AlphaPolis just threw the Japanese light novel industry into chaos. Their 18th Fantasy Novel Prize concluded with a winner that checked all the boxes: compelling story, massive reader support, and a hefty 500,000 yen prize.

The catch? The entire thing was written by AI, and now the publisher is backtracking hard on the promised book deal.

The winning novel, “Jimi Skill ‘Okatazuke’ wa Saikyou desu!…” (Lackluster Skill ‘Keep It Tidy’ is the Strongest!), tells an isekai story about an office worker who reforms an entire kingdom using logistics skills. It’s the kind of premise that light novel readers eat up, and the numbers proved it.

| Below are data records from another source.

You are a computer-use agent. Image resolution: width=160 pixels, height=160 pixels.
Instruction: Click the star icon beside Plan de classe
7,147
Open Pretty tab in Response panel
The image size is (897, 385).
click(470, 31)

The work didn’t just impress the judges enough to snag the Grand Prize, it also dominated the Reader’s Prize, meaning actual fans genuinely enjoyed reading it.

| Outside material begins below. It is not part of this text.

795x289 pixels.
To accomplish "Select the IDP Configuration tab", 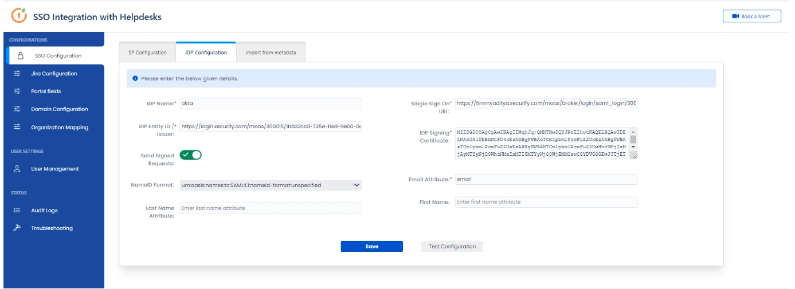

AI-written novel wins major prize,publisher pulls the plug

The controversy explodes

Things went sideways fast once author “Tabisuru Shosai” admitted to using generative AI as the primary writing tool, calling it an “innovative challenge.” AlphaPolis responded by keeping the prize money in the author’s pocket but nuking the promised physical publication and manga adaptation entirely.

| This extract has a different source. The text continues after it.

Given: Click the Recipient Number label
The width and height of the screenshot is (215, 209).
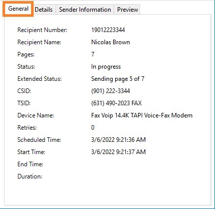Looking at the screenshot, I should [x=42, y=30].
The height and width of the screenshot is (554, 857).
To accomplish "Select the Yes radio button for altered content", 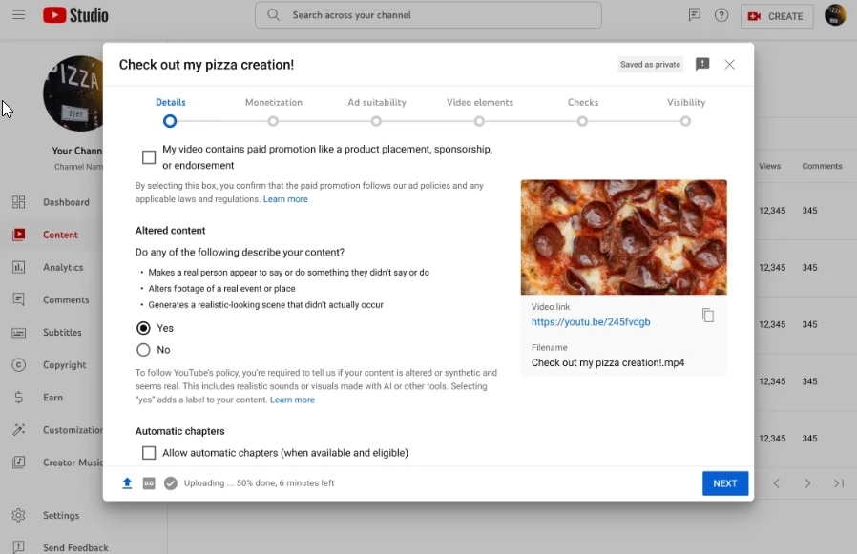I will tap(144, 328).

That’s a brutal move considering both were major incentives for entering the competition in the first place.

On November 18, 2025, the publisher scrambled to update their contest rules, banning AI as a primary creation tool going forward. Now it’s only permitted as an auxiliary aid for things like editing or brainstorming.

The kicker? They applied this rule retroactively, effectively disqualifying the winner from the industry debut that should’ve come with the award.

Readers vs. Traditionalists

The community split faster than you’d expect. Traditional authors and purists are celebrating the decision as a necessary defense of human creativity and original work. They argue that allowing AI-generated content devalues the craft and opens dangerous copyright territory.

On the flip side, a vocal chunk of readers is asking the obvious question: if thousands of people loved the story enough to vote for it, does it really matter how it was made? The work entertained, it resonated, and it won fair votes before anyone knew its origins.

For them, the method matters less than the result.

With AlphaPolis recently dropping serious cash to acquire White Fox studio (the team behind Re:Zero), the company seems determined to protect human intellectual property rights even as the industry grapples with what “authorship” means in 2026.